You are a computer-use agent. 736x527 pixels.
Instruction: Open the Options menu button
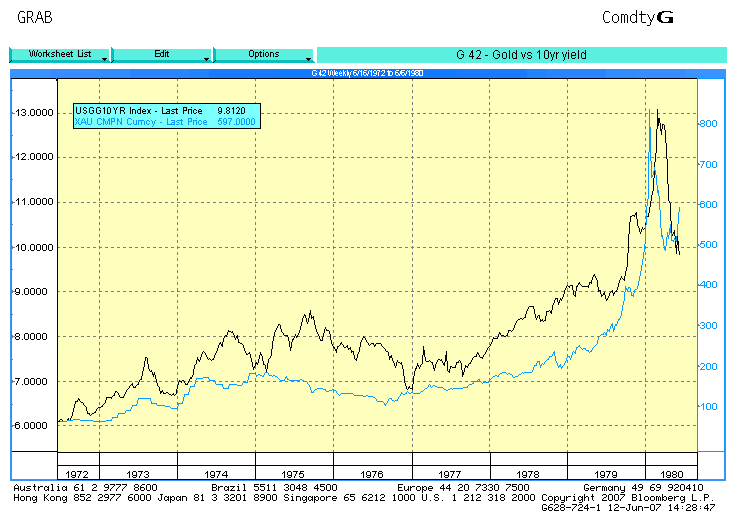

*-*-*

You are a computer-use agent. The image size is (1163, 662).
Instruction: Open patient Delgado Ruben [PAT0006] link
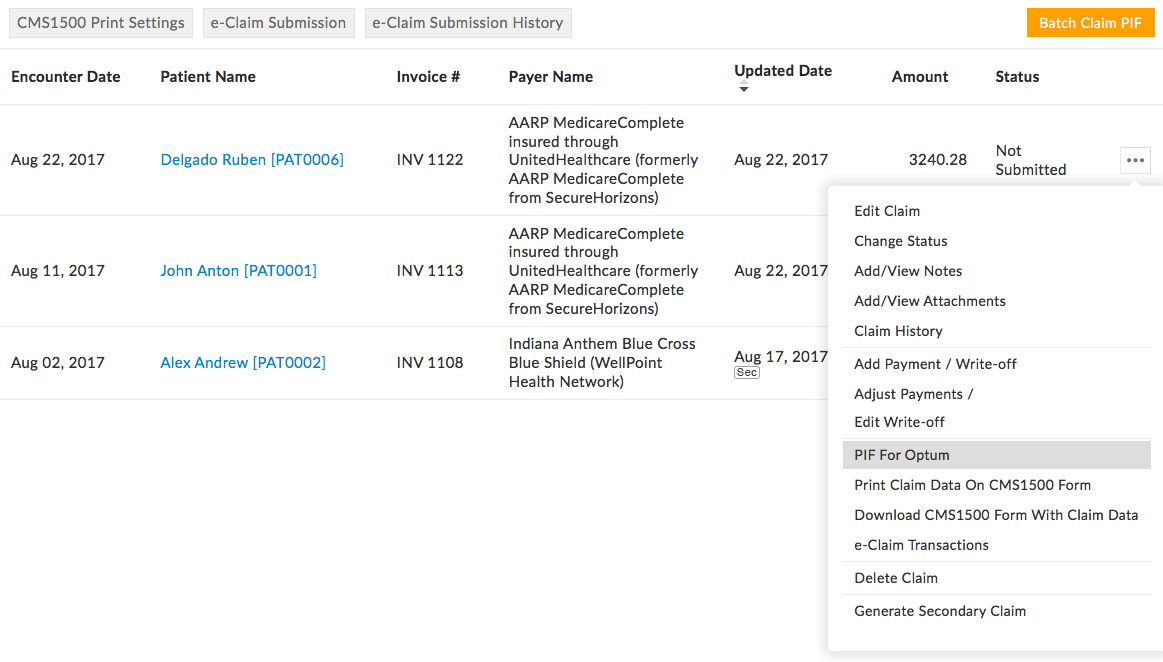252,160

*-*-*

Task directions -
Echo the lines of the material verbatim, from the line that contains "You are a computer-use agent. 736x527 pixels." through the line that contains "Instruction: Open the Options menu button", both ends included.

Final result -
You are a computer-use agent. 736x527 pixels.
Instruction: Open the Options menu button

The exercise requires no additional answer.